As for giving directions to others, my narrative often includes landmarks only locals would know since they closed down years ago – “you know, turn by where the Dunkin Donuts used to be, I don’t know what’s there now, but it used to be a Dunkin Donuts…big, red brick building with a drive-thru” and statements like “go down the third street, I can’t remember the name, but it’s like the third street, at least I think it’s the third street, you’ll see a white house with blue shutters and it’s on the corner from a blue house with white shutters…if you hit the gas station, you’ve gone too far.”

Yeah, I feel for those dumb trusting enough to ask me how to get somewhere. Poor, lost souls.

 

20 thoughts on “Lost and Found

  1. I’m the opposite. Take me somewhere once and 5 years later I can make the trek in reverse. I argued with my friend’s GPS, proved it wrong and on my own got us out of tbe mess of wrong direction it had created, and across town to where we wanted to be. Down side is if I want to just go get lost in the countryside for a day, I’m unable to turn of the inner compass.

  2. My friend and I went to Geneva yesterday. Here’s how we got there. We went to the end of a street, turned left, then drove to where the apartments were and turned right, then drove to where the chain link fence was and turned left, then went to the Shell Gas station and turned right. LOLOLOL Know exactly what you mean.

  3. I live in Manhattan partly because it’s laid out like a grild—crosstown- 6th ave, 7th ave, etc. The streets are numbered consecutively so I know where I am. I cannot go to Greennwich Village on my own because I have been known to cry when I get to the corner of 4th St and 10th St. That’s just mean when a person is geographically challenged.

    • Oh no! It sounds like they threw that in as a dirty trick, just to confuse people. John Mulaney (a pretty funny comedian) did a bit on the streets in NYC and how it’s impossible to get lost because of the grid-like layout. I tell you what though, if anyone could do it, it would be me.
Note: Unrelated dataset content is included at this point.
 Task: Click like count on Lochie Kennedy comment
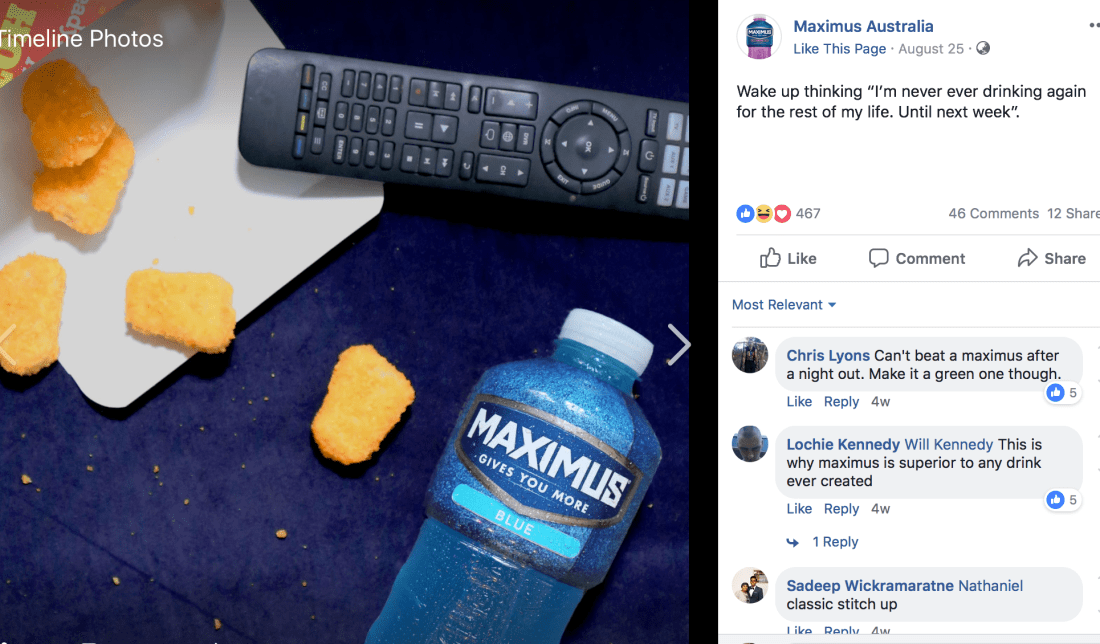1061,499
  4. You would fit right in giving directions in Vermont! “Aye-yahht, lesse see, you want to go thisa way about two mile, you’ll see a bahnn. Not the red one with the black roof, but the less reddish one with more of a grey roof. Once you see that, slow down cause you’re going to get to the rivah. If you get TO the rivah you’ve gone too far, so before that turn right onto the green arc bridge OVAAA the rivah. Go for a spell till you see some cows… Oh, what’s that Maahthah? Oh, right, that bridge is out, big ice dam in ’96 wiped it right away. So, I guess you cain’t get theeha from heeah.”

  5. I’m the same too! Street names? Don’t know them, but I can tell you the shops and buildings down them! But then once I’ve been somewhere once it’s normally engrained in me how to get there again even years later. Or I can look at map, get a general idea where it is without having to look at it again. That’s not to say I don’t get ‘lost’ every now and then!
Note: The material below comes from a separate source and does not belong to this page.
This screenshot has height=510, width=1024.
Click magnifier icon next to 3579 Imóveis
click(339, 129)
    • I can go to the same place over and over and still almost get lost. I don’t know if it’s my anxiety and the fact that I question myself or what, but even going somewhere familiar I’m usually like “Is this the road I want!?”

      • Ha Ha! Don’t doubt yourself! Take the road see where it leads you! But obviously listen to your intuition. If it says not this road today bad feeling, don’t go down it.

Comments are closed.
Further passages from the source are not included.